DIRECTIONS FOR THIS TASK
From the line with "This screenshot has width=1080, height=893." through the line with "You are a computer-use agent. This", inclusive, return each line of the data below exactly and leave the rest out.

WORKING DATA
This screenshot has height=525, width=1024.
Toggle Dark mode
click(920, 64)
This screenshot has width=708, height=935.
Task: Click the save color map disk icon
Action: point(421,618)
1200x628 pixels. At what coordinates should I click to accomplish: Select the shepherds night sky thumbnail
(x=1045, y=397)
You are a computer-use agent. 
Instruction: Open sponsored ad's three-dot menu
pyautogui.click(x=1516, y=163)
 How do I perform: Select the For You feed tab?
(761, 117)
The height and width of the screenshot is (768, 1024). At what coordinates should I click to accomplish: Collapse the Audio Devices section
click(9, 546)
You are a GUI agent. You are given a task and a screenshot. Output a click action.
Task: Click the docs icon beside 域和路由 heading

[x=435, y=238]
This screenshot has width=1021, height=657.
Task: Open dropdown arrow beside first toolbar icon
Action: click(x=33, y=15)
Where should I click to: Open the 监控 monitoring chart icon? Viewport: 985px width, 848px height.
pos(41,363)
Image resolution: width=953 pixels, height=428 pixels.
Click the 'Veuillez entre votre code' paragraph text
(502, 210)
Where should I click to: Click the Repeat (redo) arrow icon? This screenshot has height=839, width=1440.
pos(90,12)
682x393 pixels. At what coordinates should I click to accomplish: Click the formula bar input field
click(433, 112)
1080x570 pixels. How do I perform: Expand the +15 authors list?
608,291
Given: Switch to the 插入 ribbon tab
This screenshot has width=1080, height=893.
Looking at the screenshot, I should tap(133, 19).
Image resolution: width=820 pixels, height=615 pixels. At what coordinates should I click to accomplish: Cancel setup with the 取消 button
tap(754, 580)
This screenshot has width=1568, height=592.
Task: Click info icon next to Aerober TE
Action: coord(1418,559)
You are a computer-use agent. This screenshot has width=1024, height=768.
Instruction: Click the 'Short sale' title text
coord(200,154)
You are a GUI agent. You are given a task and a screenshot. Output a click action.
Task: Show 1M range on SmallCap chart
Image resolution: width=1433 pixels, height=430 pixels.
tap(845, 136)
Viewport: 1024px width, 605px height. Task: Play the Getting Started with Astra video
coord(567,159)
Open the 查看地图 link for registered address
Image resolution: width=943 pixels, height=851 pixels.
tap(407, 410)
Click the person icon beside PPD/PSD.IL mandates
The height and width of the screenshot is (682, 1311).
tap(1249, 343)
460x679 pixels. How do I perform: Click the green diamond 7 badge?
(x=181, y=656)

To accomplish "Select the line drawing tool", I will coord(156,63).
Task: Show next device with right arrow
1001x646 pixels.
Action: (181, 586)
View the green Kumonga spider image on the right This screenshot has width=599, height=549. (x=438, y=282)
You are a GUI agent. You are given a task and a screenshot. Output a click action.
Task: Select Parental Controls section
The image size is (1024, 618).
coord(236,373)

RESULT BELOW
This screenshot has width=1080, height=893.
Looking at the screenshot, I should tap(133, 19).
Image resolution: width=820 pixels, height=615 pixels. At what coordinates should I click to accomplish: Cancel setup with the 取消 button
tap(754, 580)
This screenshot has width=1568, height=592.
Task: Click info icon next to Aerober TE
Action: coord(1418,559)
You are a computer-use agent. This screenshot has width=1024, height=768.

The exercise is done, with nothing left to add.